## Records from a data collection
---

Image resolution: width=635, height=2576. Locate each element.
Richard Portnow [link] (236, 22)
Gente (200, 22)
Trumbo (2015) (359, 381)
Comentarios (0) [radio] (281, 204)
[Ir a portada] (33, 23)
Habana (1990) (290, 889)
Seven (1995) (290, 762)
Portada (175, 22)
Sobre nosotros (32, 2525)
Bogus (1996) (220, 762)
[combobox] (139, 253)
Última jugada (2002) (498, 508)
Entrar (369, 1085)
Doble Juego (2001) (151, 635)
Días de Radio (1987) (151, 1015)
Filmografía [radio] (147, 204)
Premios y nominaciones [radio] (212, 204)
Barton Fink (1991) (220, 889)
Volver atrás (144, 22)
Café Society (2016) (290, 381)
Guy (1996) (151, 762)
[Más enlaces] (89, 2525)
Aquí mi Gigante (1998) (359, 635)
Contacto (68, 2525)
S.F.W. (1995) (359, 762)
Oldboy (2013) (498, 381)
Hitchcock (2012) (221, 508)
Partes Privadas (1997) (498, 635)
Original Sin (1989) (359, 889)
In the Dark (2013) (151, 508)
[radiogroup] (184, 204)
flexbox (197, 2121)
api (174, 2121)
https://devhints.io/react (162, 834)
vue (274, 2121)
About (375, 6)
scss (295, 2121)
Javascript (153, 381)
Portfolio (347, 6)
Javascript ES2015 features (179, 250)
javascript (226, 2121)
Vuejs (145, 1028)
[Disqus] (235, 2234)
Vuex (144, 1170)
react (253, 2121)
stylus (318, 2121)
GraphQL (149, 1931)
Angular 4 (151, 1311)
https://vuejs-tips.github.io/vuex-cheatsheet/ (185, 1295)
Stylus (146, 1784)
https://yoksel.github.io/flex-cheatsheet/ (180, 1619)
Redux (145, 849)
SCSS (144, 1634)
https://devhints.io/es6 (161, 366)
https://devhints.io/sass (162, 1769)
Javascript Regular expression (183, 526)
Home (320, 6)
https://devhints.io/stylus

---

## WORK TO COMPLETE
The required answer is the run of lines above, starting at the line with "flexbox (197, 2121)" and ending at the line with "Stylus (146, 1784)", reproduced exactly with both ends.

## RESULT OF THE EXERCISE
flexbox (197, 2121)
api (174, 2121)
https://devhints.io/react (162, 834)
vue (274, 2121)
About (375, 6)
scss (295, 2121)
Javascript (153, 381)
Portfolio (347, 6)
Javascript ES2015 features (179, 250)
javascript (226, 2121)
Vuejs (145, 1028)
[Disqus] (235, 2234)
Vuex (144, 1170)
react (253, 2121)
stylus (318, 2121)
GraphQL (149, 1931)
Angular 4 (151, 1311)
https://vuejs-tips.github.io/vuex-cheatsheet/ (185, 1295)
Stylus (146, 1784)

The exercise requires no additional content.